Samsung Display has created what it claims to be an unbreakable flexible OLED panel for smartphones

Samsung Display last week announced a new type of OLED panel that the South Korean display maker says is virtually “unbreakable”. To illustrate the point, they released an interesting video showing a sheet of flexible OLED panel withstanding some heavy hammering.

The new panel is verified by Underwriters Laboratories, an official testing company for the Occupational Safety and Health Administration of the United States Department of Labor.

Samsung may use it in Note 9, which will be announced on August 9.

The way this new flexible OLED panel has been realized is by leveraging an unbreakable substrate with a fortified plastic window securely adhered to it, as opposed to having a glass-covered window like you see on today’s screens which often breaks when severely impacted.

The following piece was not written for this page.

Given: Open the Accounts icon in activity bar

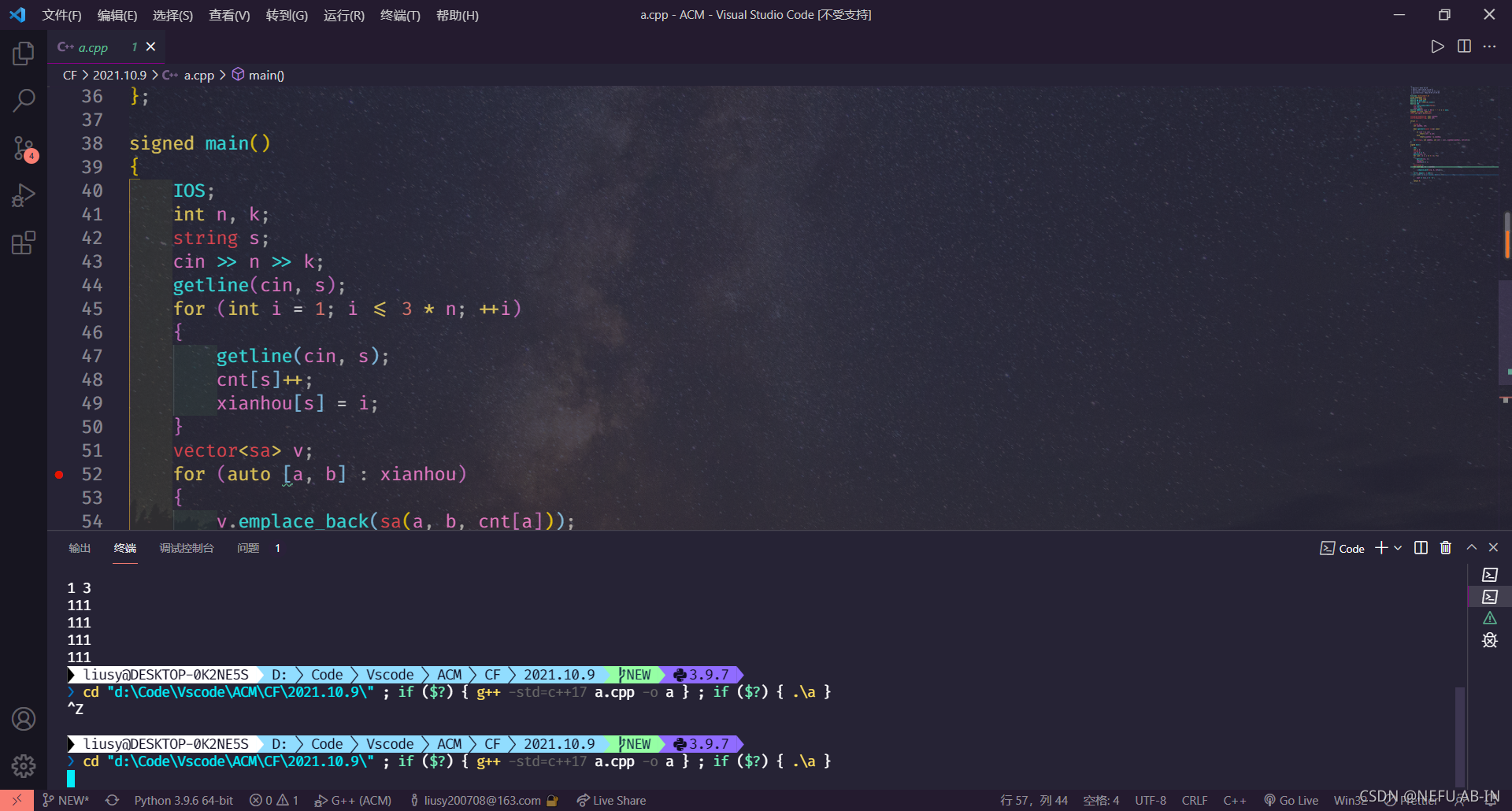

Here’s that reliability test video.

Underwriters Laboratories has found the new panel to pass durability tests based on US Department of Defense military standards. It withstood a waist-high 1.2-meter drop 26 times in succession, as well as temperature tests at 71 degrees and -32 degrees.

Even after a subsequent drop test administered at 1.8 meters (nearly 6 feet) above the ground—higher than the US military standard— it operated normally with no sign of damage.

On paper, it’s better than Gorilla Glass 6—a major improvement over its predecessor, the new Corning glass can survive 15 drops from a height of 1 meter (3.2 feet) without shattering.

Samsung did not detail how scratchable its newly-launched plastic screen is.

In addition to smartphones, the new strengthened OLED panel should be used in other electronic products such as display consoles for automobiles, mobile military devices, portable game consoles and tablet PCs aimed at education.

Apple currently buys all its OLED panels for iPhone X from Samsung Display, but other suppliers are expected to jump in within a year or two. It’s unclear if Apple plans on using this “unbreakable” screen given it’s been using cover glass protection for iPhones from US-based Corning Glass, in which it invested $200 million in May 2017.

What do you make of Samsung’s unbreakable OLED panel?